The Value of Outpatient Based Labs for Endovascular Therapy of Peripheral Artery Disease: The Cardiovascular Institute of the South Experience

Sarah Melvin, MSPH; Pradeep Nair, MD

Cardiovascular Institute of the South, Houma, Louisiana

November 2022
2152-4343

VASCULAR DISEASE MANAGEMENT 2022;19(11):E159-E162

Abstract

Objective. The purpose of this review from the Cardiovascular Institute of the South’s (CIS) office-based lab (OBL) experience is to investigate the safety, efficacy, and patient outcomes of lower extremity endovascular intervention in patients with symptomatic peripheral arterial disease. Methods. Subjects that underwent a peripheral arterial intervention in the OBL setting from 2018 through 2020 were included in the study. Results. We found, from a random sample of 256 patients, that there were no significant complications. Procedural success, defined as inline flow to the foot with residual stenosis <50%, was found in 167 (87.4%) of the patients treated above the knee and 58 (98.3%) of the patients treated with below-the-knee intervention. Conclusion. The physician’s choice to use the OBL at CIS for peripheral vascular intervention demonstrated safety and efficacy in all cases.

Background

Peripheral arterial disease (PAD) affects nearly 21.3 million people in the United States1 at an estimated economic cost of $283 to $539 billion annually.2 Endovascular intervention for the treatment of PAD performed in the office-based lab (OBL) setting allows for a more efficient use of health care personnel. OBLs are defined by the Centers for Medicare & Medicaid Services (CMS) as any location, other than a hospital; skilled nursing facility; or community, public, or intermediate care facility where the health care professional routinely provides health examinations, diagnosis, and treatment of illness or injury on an ambulatory basis. Office-based surgery is defined as any surgical procedure performed by a licensed physician in the office setting requiring some level of anesthesia.3,4

The Outpatient Prospective Payment System and Physician Fee Schedule changes were made by CMS in 2008 to reflect public law changes relevant to OBLs.5 In 2011, new CPT codes were created with practice expense resource-based relative value units for interventional treatments specifically for outpatient facilities. Research findings have provided evidence of the cost-effectiveness related to office-based procedures as well as the safety of patients being comparable with facilities other than OBLs.6 Because of this, reimbursement rates established by CMS for many of these services have been comparable with or have exceeded hospital outpatient reimbursement.4,7,8 Overall, these factors have increased the push from hospitals to OBL settings. With this has come scrutiny regarding the potential misuse and abuse of these changes.

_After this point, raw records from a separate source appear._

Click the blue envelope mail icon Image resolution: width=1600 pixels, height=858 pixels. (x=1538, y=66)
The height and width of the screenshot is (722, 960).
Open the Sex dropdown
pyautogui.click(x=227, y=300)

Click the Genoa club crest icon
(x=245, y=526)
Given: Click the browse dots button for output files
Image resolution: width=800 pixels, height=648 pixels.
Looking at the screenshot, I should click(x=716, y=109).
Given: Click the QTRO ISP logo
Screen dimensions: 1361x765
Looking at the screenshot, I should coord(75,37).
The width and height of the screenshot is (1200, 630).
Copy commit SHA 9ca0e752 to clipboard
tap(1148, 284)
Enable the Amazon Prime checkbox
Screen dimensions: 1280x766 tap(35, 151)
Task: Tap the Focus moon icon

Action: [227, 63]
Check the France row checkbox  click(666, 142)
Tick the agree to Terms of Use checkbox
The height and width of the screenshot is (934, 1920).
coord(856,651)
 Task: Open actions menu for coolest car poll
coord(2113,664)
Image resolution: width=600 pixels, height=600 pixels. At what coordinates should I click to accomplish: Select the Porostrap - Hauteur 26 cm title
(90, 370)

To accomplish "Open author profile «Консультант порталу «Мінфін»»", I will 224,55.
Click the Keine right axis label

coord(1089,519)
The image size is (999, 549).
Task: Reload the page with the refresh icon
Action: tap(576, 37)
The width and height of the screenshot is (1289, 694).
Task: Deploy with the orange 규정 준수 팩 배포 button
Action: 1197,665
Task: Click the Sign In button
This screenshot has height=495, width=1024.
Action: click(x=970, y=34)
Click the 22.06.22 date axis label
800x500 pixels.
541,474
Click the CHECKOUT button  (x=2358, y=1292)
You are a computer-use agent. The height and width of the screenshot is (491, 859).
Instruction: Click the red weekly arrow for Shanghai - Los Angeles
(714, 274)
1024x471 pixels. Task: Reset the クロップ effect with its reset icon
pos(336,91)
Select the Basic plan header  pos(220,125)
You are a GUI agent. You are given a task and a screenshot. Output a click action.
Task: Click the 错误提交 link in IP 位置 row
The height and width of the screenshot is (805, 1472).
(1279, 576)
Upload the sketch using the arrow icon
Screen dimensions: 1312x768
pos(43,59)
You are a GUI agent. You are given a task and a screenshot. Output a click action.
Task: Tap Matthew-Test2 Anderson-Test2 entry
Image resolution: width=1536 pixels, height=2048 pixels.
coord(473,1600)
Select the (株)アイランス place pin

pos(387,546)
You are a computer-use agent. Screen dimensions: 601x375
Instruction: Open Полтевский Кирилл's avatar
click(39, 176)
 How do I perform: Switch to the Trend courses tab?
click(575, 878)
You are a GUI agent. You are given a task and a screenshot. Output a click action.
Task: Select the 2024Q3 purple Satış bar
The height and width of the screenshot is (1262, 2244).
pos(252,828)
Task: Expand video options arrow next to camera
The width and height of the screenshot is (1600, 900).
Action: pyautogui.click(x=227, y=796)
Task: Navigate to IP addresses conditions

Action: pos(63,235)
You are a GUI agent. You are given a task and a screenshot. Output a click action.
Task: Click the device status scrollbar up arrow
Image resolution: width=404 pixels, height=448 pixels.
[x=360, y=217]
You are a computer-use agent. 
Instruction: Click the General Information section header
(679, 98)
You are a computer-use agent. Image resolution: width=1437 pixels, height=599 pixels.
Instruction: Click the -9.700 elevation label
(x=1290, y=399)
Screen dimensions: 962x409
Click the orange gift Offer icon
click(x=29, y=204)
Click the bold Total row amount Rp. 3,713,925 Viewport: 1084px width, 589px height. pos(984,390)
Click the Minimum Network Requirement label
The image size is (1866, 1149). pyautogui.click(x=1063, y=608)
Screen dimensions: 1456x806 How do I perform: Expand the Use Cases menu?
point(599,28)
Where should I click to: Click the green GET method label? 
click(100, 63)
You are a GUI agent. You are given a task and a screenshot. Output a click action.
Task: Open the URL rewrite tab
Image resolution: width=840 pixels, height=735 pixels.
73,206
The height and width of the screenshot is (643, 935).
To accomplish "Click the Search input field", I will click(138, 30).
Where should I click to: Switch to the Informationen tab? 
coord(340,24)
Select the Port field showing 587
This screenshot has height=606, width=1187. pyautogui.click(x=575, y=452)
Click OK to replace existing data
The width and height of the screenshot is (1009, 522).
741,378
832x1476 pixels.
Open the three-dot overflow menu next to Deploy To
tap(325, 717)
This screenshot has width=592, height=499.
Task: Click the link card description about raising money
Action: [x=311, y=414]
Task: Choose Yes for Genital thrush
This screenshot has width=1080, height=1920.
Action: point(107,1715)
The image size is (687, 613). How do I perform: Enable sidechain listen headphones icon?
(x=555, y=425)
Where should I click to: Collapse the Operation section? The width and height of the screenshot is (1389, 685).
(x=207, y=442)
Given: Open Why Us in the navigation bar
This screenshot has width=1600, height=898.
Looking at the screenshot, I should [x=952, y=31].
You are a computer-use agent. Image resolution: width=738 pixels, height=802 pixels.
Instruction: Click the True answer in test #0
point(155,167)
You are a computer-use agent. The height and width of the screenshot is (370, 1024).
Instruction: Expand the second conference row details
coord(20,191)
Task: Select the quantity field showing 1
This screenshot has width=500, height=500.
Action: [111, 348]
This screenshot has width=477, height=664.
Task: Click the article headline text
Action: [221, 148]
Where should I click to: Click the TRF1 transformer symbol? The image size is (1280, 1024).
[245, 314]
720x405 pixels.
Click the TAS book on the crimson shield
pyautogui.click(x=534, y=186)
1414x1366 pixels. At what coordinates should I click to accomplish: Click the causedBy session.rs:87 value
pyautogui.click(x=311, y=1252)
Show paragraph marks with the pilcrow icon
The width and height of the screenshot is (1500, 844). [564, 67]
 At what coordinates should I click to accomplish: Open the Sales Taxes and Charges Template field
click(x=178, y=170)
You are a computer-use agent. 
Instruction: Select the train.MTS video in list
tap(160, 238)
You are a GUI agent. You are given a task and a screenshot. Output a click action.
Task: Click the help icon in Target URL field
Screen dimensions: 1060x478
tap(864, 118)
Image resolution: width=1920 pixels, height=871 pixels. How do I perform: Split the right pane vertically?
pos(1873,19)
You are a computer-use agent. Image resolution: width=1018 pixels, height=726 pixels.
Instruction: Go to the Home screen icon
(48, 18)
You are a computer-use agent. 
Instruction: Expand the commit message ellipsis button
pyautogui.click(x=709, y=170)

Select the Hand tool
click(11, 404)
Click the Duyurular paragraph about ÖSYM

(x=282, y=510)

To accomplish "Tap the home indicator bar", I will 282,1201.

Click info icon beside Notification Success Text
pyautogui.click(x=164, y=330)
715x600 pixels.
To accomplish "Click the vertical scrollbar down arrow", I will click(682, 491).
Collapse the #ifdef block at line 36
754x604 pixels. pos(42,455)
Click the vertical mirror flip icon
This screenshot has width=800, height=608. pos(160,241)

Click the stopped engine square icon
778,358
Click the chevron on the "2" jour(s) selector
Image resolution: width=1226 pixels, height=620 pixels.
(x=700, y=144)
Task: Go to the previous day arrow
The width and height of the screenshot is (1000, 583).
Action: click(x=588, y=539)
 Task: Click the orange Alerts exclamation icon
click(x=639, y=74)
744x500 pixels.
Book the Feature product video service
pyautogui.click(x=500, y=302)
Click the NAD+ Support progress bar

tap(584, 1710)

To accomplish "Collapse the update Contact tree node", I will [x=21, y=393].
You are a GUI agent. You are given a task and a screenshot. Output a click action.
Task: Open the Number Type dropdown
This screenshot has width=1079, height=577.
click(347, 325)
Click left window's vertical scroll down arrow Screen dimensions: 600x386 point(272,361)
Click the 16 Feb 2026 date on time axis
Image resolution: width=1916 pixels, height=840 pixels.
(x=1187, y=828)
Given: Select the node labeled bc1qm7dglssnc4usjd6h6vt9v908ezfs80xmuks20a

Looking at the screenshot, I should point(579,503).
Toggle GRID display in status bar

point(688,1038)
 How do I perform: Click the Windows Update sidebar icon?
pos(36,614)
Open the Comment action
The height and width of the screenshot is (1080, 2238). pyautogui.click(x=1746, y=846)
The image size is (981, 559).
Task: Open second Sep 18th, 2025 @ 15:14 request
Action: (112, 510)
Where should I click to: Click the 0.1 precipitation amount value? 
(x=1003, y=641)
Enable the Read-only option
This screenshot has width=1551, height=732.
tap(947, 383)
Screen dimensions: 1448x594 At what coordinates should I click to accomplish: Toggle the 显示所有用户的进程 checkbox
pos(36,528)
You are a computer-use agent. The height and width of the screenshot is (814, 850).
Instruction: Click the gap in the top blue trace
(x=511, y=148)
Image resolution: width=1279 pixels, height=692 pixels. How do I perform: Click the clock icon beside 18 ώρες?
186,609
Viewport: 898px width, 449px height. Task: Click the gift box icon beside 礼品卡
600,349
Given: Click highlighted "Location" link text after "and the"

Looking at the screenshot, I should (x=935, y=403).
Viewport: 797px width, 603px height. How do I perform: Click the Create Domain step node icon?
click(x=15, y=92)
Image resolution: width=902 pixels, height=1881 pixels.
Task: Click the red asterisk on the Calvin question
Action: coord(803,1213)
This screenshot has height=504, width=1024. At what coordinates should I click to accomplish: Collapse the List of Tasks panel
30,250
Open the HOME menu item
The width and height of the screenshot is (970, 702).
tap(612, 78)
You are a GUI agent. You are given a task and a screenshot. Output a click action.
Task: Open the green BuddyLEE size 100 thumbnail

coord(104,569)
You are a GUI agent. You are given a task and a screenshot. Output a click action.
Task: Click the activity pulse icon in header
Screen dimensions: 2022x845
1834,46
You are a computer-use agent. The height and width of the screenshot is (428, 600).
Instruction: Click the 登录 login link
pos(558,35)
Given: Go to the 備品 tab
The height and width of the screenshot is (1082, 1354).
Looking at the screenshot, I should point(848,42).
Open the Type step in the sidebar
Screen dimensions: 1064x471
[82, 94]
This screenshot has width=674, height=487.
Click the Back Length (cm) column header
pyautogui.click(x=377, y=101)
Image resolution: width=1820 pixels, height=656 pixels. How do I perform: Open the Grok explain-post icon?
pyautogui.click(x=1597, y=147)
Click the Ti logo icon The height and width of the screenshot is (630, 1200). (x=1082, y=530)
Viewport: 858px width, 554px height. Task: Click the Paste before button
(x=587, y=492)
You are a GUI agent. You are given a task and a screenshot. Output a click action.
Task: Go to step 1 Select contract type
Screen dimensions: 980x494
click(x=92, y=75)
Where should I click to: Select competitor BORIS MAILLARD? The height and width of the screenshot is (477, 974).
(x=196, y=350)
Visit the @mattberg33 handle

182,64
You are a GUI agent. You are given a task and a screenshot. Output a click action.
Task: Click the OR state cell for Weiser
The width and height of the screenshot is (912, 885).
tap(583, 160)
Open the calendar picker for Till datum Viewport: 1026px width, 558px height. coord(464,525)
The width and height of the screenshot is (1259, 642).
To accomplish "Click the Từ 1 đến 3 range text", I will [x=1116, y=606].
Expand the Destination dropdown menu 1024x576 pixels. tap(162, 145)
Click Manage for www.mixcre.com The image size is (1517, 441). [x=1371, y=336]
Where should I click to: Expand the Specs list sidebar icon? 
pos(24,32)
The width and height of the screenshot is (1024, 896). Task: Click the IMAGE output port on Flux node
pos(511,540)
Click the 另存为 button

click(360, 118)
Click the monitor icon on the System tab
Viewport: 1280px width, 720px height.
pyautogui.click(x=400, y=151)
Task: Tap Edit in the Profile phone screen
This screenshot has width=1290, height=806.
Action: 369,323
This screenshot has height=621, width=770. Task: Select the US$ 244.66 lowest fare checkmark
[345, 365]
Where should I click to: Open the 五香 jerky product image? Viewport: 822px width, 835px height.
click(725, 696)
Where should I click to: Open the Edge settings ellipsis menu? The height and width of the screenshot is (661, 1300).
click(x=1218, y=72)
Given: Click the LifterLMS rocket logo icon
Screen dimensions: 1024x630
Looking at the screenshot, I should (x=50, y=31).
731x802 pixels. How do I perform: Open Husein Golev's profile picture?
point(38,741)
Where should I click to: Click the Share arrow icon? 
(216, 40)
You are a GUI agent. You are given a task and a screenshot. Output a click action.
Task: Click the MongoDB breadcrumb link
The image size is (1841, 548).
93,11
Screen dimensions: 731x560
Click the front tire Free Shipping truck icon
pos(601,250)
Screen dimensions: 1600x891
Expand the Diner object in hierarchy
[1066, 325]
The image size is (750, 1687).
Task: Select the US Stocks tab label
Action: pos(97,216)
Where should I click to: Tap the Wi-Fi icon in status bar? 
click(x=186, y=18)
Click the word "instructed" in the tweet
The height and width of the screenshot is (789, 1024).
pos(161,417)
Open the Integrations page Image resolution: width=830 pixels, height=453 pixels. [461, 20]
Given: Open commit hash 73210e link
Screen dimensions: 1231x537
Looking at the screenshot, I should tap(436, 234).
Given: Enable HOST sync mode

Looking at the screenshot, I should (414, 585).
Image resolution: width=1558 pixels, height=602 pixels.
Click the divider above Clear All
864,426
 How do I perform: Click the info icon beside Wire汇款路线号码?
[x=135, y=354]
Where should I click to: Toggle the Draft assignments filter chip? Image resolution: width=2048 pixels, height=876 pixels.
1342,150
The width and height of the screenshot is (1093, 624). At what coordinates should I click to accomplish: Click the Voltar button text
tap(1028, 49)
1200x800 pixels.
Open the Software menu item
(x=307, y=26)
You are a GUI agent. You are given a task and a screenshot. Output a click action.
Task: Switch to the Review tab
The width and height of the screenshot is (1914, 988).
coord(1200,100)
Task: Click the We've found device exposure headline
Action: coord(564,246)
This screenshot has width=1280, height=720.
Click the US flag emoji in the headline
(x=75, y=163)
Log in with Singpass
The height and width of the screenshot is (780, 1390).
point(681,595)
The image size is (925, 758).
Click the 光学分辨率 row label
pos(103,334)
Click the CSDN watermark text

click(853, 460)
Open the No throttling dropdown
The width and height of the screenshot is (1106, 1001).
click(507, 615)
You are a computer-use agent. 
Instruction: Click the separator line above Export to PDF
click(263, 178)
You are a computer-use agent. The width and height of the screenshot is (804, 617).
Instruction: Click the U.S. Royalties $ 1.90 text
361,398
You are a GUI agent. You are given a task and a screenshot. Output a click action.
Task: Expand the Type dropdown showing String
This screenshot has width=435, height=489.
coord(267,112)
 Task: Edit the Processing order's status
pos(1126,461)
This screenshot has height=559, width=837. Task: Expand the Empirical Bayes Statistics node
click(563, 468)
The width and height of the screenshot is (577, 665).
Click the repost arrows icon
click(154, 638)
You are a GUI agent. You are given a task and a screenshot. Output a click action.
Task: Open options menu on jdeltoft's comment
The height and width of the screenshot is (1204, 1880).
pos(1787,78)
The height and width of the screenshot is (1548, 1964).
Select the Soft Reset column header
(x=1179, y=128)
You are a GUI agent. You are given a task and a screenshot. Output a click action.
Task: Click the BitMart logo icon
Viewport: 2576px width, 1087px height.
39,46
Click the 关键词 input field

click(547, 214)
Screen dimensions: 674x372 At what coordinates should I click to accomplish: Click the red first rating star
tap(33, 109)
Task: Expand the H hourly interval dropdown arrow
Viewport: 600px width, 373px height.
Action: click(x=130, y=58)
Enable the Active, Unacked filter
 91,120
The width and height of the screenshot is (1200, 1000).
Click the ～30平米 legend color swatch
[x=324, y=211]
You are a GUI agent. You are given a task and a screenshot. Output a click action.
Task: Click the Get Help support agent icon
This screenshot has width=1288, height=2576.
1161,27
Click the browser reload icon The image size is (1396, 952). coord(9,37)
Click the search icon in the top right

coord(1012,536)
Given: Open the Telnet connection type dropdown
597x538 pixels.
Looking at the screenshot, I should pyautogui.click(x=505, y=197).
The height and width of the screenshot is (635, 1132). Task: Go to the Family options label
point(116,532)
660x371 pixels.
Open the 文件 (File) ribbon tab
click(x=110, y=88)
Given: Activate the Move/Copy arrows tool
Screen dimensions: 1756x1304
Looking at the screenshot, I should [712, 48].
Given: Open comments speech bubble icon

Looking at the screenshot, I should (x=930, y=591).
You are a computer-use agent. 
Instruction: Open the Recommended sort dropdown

The overall savings in the use of an OBL can be attributed to minimal overhead costs of healthcare while still maintaining a fully equipped lab, full-time anesthesiologist, and interventional ultrasound technologist; an increase in attention to efforts for reducing bleeding and complications; and no required overnight stay. This, along with the noted preference of physicians and patients for an outpatient facility as compared with other locations, makes a strong argument as to why the use of these facilities has grown rapidly over the past decade. Additionally, the use of the OBL setting increased drastically in recent times related to the COVID-19 pandemic. The situation caused a large shortage of hospital staff and a decrease in availability to reserve procedural rooms. The OBL, however, was able to continue at capacity, offering a site with less risk to the patient. 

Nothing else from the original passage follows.